Regarding Nintendo's Trojan Horse strategy to convince retailers to stock the NES by marketing it as a toy for its launch, historian Chris Kohler said "The gambit worked like a charm, and nobody missed R.O.B. or the Zapper once players realized that games played with the standard video game controller, like Super Mario Bros., were much more fun." Other commentators give more weight more to the promise to buy back any unsold stock. In the 2001 book The Ultimate History of Video Games, Steven L. Kent argues that "most of the 500 retailers who sold the NES that Christmas might not have taken the merchandise if it were not for a risky offer made by [[Minoru Arakawa|[Nintendo of America President Minoru] Arakawa]] himself—a money-back guarantee."

==Legacy==
The Wii Zapper peripheral for the Wii console is a plastic casing for the Wii Remote attached to a Nunchuk that is held like a gun for point-and-shoot gameplay.
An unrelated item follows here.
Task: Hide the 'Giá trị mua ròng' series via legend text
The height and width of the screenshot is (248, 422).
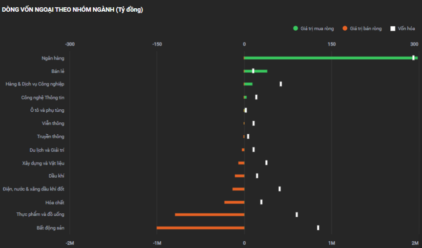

It is not technically or visually similar to the Zapper. The Wii U Virtual Console re-releases of NES games can use the Wii Remote's pointer as a virtual Zapper.

The Wii U game Splatoon and its Nintendo Switch sequels Splatoon 2 and Splatoon 3 all include a family of weapons called the N-ZAP, which are recreations of the Zapper's design. The N-ZAP '85 and N-ZAP '89 use the gray and orange colors of the Zapper respectively, with the model numbers referencing the years both Zapper models released. The N-ZAP '83 appears in Splatoon and Splatoon 2 only, with the red and gold from the original Famicom controller, but shaped like the Zapper.

The Zapper has been cloned for use in several Famiclone consoles.